[英]Search for multiple regexes in multiple files and then output each match and its respective file
我正在嘗試將輸出格式化為表格。 例如,所有匹配的文件都將作為列,而matchs實例應該是行。
這是我的代碼:
import glob
import re
folder_path = "/home/e136320"
file_pattern = "/*.txt"
match_list = []
folder_contents = glob.glob(folder_path + file_pattern)
#Search for Emails
regex1= re.compile(r'\S+@\S+')
#Search for Phone Numbers
regex2 = re.compile(r'\d\d\d[-]\d\d\d[-]\d\d\d\d')
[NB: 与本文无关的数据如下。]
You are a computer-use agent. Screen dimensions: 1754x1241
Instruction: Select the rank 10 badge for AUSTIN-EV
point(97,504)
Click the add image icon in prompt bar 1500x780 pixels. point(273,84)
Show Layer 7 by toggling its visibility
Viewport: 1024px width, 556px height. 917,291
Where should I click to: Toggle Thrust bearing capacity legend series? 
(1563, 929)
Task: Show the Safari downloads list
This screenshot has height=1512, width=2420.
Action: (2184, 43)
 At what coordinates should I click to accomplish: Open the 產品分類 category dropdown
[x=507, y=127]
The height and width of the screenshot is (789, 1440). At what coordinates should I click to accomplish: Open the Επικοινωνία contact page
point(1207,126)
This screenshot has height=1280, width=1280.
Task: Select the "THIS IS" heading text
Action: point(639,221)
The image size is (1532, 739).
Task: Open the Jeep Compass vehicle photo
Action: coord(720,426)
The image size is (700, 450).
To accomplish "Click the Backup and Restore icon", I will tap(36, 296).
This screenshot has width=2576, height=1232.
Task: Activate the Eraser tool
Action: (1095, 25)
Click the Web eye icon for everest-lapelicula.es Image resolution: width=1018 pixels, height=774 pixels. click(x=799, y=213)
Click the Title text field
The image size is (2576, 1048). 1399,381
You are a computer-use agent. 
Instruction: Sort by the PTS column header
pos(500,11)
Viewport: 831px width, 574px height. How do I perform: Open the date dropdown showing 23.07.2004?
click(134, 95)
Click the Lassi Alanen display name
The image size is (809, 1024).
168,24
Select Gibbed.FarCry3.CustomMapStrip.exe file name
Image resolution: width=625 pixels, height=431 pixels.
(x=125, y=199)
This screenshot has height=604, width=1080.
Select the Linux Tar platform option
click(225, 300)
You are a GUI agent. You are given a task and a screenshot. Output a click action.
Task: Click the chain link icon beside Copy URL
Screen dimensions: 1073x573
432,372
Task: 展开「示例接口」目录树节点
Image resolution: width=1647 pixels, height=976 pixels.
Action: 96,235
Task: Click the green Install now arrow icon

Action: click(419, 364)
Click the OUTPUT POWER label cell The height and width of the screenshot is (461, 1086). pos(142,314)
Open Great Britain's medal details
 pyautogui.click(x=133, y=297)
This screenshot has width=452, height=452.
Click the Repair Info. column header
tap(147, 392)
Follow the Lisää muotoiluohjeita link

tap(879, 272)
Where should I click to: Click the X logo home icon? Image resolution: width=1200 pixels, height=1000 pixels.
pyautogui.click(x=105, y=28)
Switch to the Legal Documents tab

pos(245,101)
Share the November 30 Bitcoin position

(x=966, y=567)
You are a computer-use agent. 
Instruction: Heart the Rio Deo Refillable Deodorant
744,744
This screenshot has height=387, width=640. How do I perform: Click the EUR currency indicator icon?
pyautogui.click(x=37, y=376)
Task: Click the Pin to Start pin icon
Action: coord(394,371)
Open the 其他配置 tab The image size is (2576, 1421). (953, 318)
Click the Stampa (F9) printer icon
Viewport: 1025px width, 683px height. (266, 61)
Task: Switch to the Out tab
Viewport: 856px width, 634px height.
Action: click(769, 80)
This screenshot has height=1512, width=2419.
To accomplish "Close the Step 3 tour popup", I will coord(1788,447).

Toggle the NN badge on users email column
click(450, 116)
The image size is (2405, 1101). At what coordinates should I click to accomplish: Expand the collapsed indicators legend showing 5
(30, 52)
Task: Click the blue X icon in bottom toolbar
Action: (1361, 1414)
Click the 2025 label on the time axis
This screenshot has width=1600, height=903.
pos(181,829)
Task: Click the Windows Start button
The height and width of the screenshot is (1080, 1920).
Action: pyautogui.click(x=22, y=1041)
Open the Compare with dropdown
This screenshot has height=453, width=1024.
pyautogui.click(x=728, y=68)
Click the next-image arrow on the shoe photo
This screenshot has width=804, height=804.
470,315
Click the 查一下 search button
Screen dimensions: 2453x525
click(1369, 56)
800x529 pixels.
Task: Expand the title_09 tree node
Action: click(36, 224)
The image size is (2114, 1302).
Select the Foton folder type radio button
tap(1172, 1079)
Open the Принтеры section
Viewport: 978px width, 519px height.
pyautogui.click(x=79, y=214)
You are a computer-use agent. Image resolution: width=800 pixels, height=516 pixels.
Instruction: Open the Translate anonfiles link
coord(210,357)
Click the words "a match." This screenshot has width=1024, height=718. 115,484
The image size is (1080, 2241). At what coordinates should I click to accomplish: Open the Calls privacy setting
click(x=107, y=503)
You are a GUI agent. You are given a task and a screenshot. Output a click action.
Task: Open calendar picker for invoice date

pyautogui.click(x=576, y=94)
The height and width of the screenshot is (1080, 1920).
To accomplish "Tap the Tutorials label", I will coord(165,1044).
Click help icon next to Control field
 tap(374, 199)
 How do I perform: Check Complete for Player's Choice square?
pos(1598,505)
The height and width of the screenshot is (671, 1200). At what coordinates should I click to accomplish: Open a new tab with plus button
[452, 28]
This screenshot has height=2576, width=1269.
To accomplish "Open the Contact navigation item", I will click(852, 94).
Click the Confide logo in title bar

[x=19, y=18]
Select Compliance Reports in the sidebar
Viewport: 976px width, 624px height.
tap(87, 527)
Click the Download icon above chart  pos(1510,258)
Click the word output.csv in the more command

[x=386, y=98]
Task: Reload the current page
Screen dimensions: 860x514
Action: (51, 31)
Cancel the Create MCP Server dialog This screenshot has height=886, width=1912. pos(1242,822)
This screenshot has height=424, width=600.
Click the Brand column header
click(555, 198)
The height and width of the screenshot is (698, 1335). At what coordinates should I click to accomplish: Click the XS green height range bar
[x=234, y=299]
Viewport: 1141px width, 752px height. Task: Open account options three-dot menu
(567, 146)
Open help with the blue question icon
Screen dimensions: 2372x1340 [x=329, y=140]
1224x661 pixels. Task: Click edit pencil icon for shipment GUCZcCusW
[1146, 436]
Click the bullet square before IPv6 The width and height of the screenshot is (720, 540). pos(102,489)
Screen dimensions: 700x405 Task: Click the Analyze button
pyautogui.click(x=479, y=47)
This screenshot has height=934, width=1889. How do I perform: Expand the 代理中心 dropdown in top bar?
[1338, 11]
#Search for Physician's Name
regex3=re.compile(r'\b\w\w\.\w+\b')
for file in folder_contents:
read_file = open(file, 'rt').read()
words=read_file.split()
for line in words:
email=regex1.findall(line)
phone=regex2.findall(line)
for word in email:
print(file,email)
for word in phone:
print(file,phone)
這是我的輸出:
('/home/e136320/sample.txt', ['bcbs@aol.com'])
('/home/e136320/sample.txt', ['James@aol.com'])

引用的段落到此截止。